Hi all,
I have thousands of vcf which I want to merge into just one vcf. For that purpose, I am using vcftools.
bcftools merge --force -l list_files_to_merge -Oz -o ./Merged.vcf.gz
--force is used because in some vcf files some samples may be repeated. I do not care about that.
The command works but it stops when one reference does not match the reference with other samples. That will probably mean that this vcf used another reference genome that is ok.
The REF prefixes differ: T vs A (1,1) Failed to merge alleles at X:15517198 in file_5000.vcf.gz
I would like to have the possibility of omitting this vcf (file_5000.vcf.gz in the example) and continue with the merge command. Maybe in the log file it may be written which samples were omitted due to this error.

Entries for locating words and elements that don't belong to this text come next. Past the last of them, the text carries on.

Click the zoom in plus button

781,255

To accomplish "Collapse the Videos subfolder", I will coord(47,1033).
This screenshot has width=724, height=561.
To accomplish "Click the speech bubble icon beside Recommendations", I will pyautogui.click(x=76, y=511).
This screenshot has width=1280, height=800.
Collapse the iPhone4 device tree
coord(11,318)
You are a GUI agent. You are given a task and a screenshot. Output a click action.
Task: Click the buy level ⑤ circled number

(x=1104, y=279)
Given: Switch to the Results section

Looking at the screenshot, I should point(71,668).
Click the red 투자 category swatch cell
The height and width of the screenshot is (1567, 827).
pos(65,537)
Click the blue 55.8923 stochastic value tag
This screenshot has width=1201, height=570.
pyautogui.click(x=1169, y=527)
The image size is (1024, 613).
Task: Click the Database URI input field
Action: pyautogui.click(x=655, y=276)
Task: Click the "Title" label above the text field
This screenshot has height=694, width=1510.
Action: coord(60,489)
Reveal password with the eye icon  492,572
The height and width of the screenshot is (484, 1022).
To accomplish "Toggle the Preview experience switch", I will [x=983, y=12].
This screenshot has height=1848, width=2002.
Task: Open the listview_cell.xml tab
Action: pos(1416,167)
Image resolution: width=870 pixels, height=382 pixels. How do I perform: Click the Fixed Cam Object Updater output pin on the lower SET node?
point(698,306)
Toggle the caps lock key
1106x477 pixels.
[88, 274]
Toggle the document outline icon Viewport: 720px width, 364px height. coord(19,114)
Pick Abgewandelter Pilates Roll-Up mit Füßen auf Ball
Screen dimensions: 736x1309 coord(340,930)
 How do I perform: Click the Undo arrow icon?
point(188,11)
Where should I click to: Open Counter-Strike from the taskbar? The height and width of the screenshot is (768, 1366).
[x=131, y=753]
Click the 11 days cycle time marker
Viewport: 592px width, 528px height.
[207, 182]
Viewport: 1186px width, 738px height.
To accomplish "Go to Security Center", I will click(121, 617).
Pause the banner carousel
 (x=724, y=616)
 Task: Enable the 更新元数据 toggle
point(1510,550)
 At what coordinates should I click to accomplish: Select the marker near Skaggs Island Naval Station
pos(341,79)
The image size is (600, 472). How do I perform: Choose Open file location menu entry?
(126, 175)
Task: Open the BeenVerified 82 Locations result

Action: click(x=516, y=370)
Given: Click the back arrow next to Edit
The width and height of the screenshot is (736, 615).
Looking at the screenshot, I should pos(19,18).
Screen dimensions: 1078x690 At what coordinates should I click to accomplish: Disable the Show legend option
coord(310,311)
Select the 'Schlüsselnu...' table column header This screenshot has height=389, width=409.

Is there a way for doing this?
why not removing file_5000.vcf.gz from list_files_to_merge ?
Thanks for your answer
Yes, that is what I did in fact.
The problem is that I have to repeat the whole process again (takes time) and this is happening again with more vcfs. I do not know how many vcf files have this issue.
I may calculate the number of times this will happen. I know that the merging process merges reading line by line the "list_files_to_merge" and it stopped with files in position 2342, 2549, 8876.... knowing that the list has 100k vcfs that means this to happen up to 40 times...
Therefore if there is a way for avoiding this stop it could be great.